02 April 2004

Criminal Decisions of Note 4th Circuit (Last Month):

U.S. v. Kiulin: Concerns: Sentencing Guidelines / Determination of Drug Value -Previously commented on here.

U.S. v. Mayo: Concerns: Reasonable Articulable Suspicion of an Illegal Firearm - "[U.S. v.] Burton must be understood to authorize a protective frisk only when a Terry stop is authorized by a reasonable suspicion that criminal activity is afoot. To conduct the protective frisk there must also be reasonable grounds to believe that the suspect is armed and dangerous. Absent a reasonable suspicion of criminal activity, a police officer may not simply approach a citizen, as part of a police-citizen encounter, and frisk the citizen because the officer believes that his safety is at risk." In this case the officers suspect the Defendant has a firearm concealed in his pocket because he is in a bad neighborhood, he sticks his hand in the pocket and the pocket appears heavy, he walks away from the police twice as they chase him around the block, and he appears nervous when they confront him.
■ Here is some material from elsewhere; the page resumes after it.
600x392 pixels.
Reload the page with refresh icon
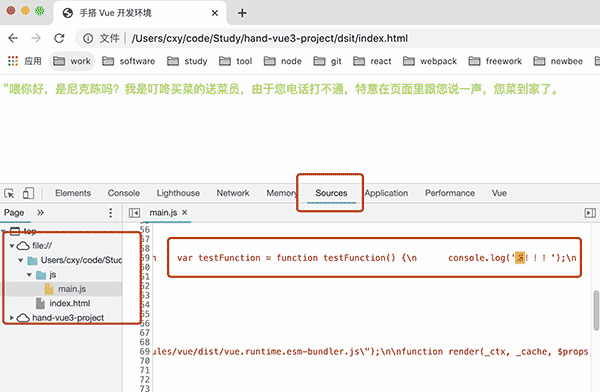(59, 38)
Therefore, they are justified in doing a Terry stop and search. ed. note - This analysis would seem to fail because it is not per se illegal to have a concealed weapon in Virginia (it is allowed with a permit). Therefore, the articulated suspicion would seem to break down to (1) He's in a bad neighborhood & (2) he didn't react with pleasant nonchalance when the police chased him around the block and physically confronted him.
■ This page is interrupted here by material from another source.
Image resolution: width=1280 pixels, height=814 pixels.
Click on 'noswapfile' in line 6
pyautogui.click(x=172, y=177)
U.S. v. Rouse: Concerns: Sentencing Guidelines / State & Federal Sentences - "§ 5G1.3(b) prevents the "double counting" that occurs when "separate, non-offense conduct could, absent operation of this subsection, otherwise be the basis both (1) for sentencing defendant as if that conduct had been part of the offense(s) of conviction, and (2) for additional punishment of that same conduct in another, and separate, criminal proceeding." When a prior sentence has been set by a State court involving relevant conduct in the federal conviction the federal sentence should run concurrently with the State sentence. However, if you do not raise this issue at the sentencing hearing it is not plain error and a consecutive sentence will not be overturned.

U.S. v. Brandon: Concerns: Transcript Use at Trial & Sentencing Guidelines / Career Offender -

Transcript Use:
The court [] made [it] clear to the jurors that the tape recording was controlling, and that the transcript was intended only as an aid in listening to the recording. Moreover, the court repeated this warning during its instructions to the jury, and it did not allow the transcripts to be sent back into the jury room while the jury was deliberating.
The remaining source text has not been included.